It’s here that we come to this weekend. A millennium ago, when life was dark and the world’s aggressors stood tall, men like Robbie Lawler and Matt Brown could have been kings. Lawler, the semi truck of man with shotgun limbs, whose frosty indifference is betrayed only by the slightest hint of an occasional freckled sneer; and Brown, the hirsute phoenix who rose from the ashes to storm Hell’s unsuspecting gates, hurtling blood and bone, knees and elbows through an ongoing army of disbelievers.

Warlords across the old world are happy to have not had these two fearless lunatics forever plodding towards them on the fields of battle.

It’s delicious fate that Lawler and Brown, two of the division’s most no-nonsense fighters, now meet in the most unexpected of title eliminators at UFC on FOX 12. Fight fans have been burned by promises of brawls or firefights in the past — there’s no sinking feeling quite like realizing all those empty threats were exactly that — but if ever there was a pairing to deliver on its word, it’s this one.

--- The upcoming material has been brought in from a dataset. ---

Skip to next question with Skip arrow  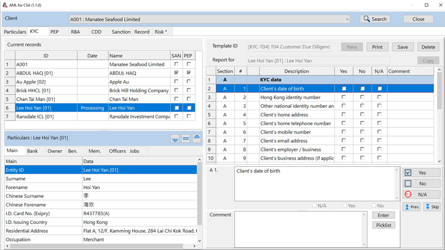[432, 207]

For both Lawler and Brown, the philosophy of forward is the truth. My man Jack Slack dubbed Lawler a welterweight “offensive counterpuncher,” and the label fits. Ruthless’ relentless pace and offsetting head movement can make even the largest of phone booths feel terrifyingly claustrophobic, while Brown is the master of suffocation.

No distance is safe between these two, simply because no distance is allowed.

It’s an aggressor’s dream match-up, so to help understand what these two will be going through on Saturday night, I’ve enlisted Stann, a veteran with a career’s worth of brawls, to shine some light on how exactly it feels to be caught in a classic. (Portions of this interview have been edited for concision.)

Star-divide

Al-Shatti: More likely than not, the time is going to come on Saturday night when Robbie Lawler and Matt Brown are standing inches away from each other, eating the other’s best shots and trading heavy leather until one man either collapses or breaks off for a moment to regain his bearings. As a fighter, what is the single most important factor that comes into play during these pocket exchanges?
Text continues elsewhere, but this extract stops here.